This article is like a crash course, that list downs the things that you would need most frequently while working exploring and manipulating datasets. It will be easy, if you’ve already taken a basic course on Python. Don’t worry you can start for now without any experience.
Let’s start
Step 0: Install Anaconda
We’ll be using Python 3 in this article. After installing, fire up your Spyder(IDE) or Jupyter(notebook) to start coding
Libraries
Apart from basic operations, you would need libraries for most of the functions like reading data, summarizing etc. . The most frequently used libraries in data science are
Numpy
Pandas
Scipy
Scikit-Learn
Matplotlib
To download libraries either use command prompt OR anaconda prompt . You can also download them from Jupyter/IPython notebook
#From command prompt
pip install pandas
#If you don't have root access on your Linux/Unix terminal
sudo pip install pandas
#From Jupyter
!pip install pandas
You need to import these libraries before you use them
import pandas as pd
import numpy as np
Read data and explore
To read a csv file we will be using, read_csv from pandas. This we give us a data frame.

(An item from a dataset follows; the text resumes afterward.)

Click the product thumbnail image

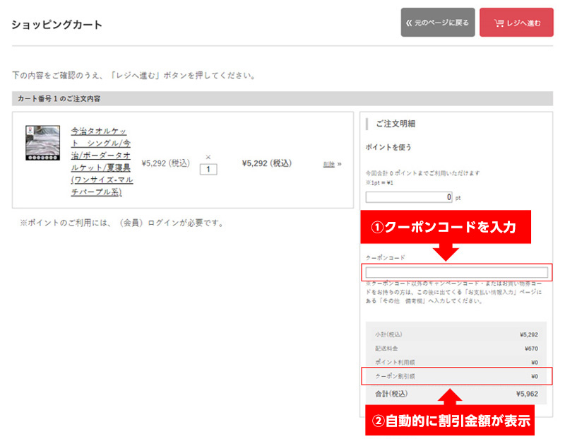click(44, 141)
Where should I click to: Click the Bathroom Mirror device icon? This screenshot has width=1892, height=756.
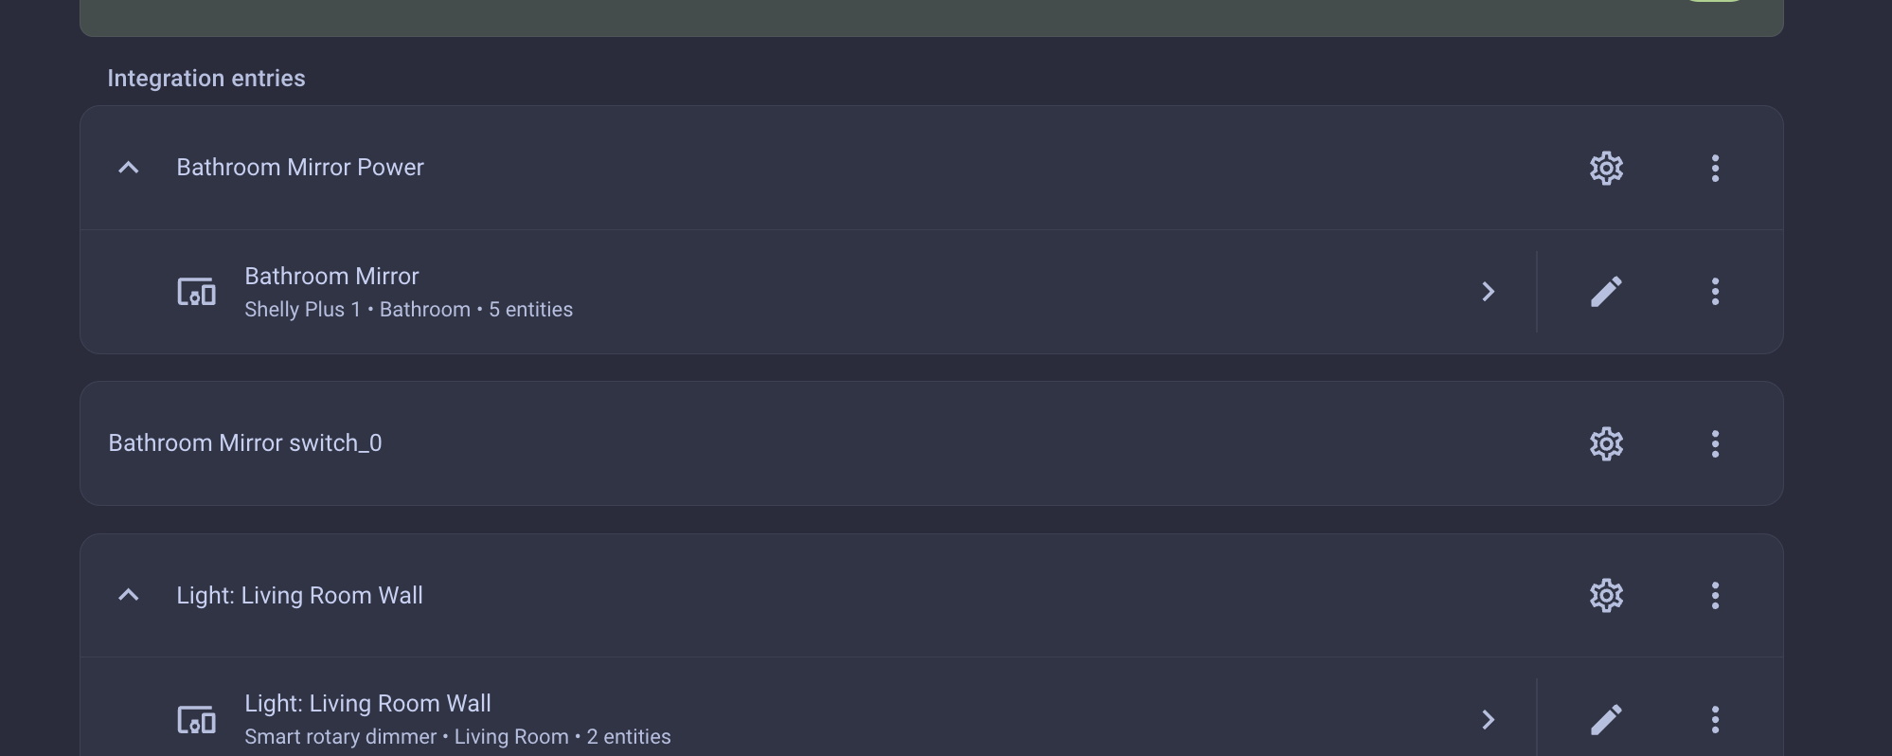click(197, 292)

df = pd.read_csv('http://winterolympicsmedals.com/medals.csv')
Let’s look at the data we’ve just read. It’s shape,columns, head etc.
#Table shape
df.shape #(Rows,Columns)
(2311, 8)
Returns a tuple with number of rows and columns. (Ha.. Tuple another data type)
#Column names
df.columns
Index(['Year', 'City', 'Sport', 'Discipline', 'NOC', 'Event', 'Event gender',
'Medal'],
dtype='object')
Columns returns an index of column names
Let’s print your data, but not all of it
df.head()
Year | City | Sport | Discipline | NOC | Event | Event gender | Medal | |
---|---|---|---|---|---|---|---|---|
0 | 1924 | Chamonix | Skating | Figure skating | AUT | individual | M | Silver |
1 | 1924 | Chamonix | Skating | Figure skating | AUT | individual | W | Gold |
2 | 1924 | Chamonix | Skating | Figure skating | AUT | pairs | X | Gold |
3 | 1924 | Chamonix | Bobsleigh | Bobsleigh | BEL | four-man | M | Bronze |
4 | 1924 | Chamonix | Ice Hockey | Ice Hockey | CAN | ice hockey | M | Gold |
If you want to choose how many you rows you want to see
#Specify number of rows
df.head(2)
Year | City | Sport | Discipline | NOC | Event | Event gender | Medal | |
---|---|---|---|---|---|---|---|---|
0 | 1924 | Chamonix | Skating | Figure skating | AUT | individual | M | Silver |
1 | 1924 | Chamonix | Skating | Figure skating | AUT | individual | W | Gold |
Tip : Use tail() to get last rows, head(-n) to get (#rows - n) observations
Short summary of the data
#Get the description of all numeric columns
df.describe()
Year | |
---|---|
count | 2311.000000 |
mean | 1980.361748 |
std | 22.089091 |
min | 1924.000000 |
25% | 1968.000000 |
50% | 1988.000000 |
75% | 1998.000000 |
max | 2006.000000 |
One Shot
shape
columns
head()
tail()
describe()
Subsetting & Indexing
Chasing for the required columns and rows we want, is the daily routine. As I see it there are 3 main ways we subset i.e. Index, Name and Logical.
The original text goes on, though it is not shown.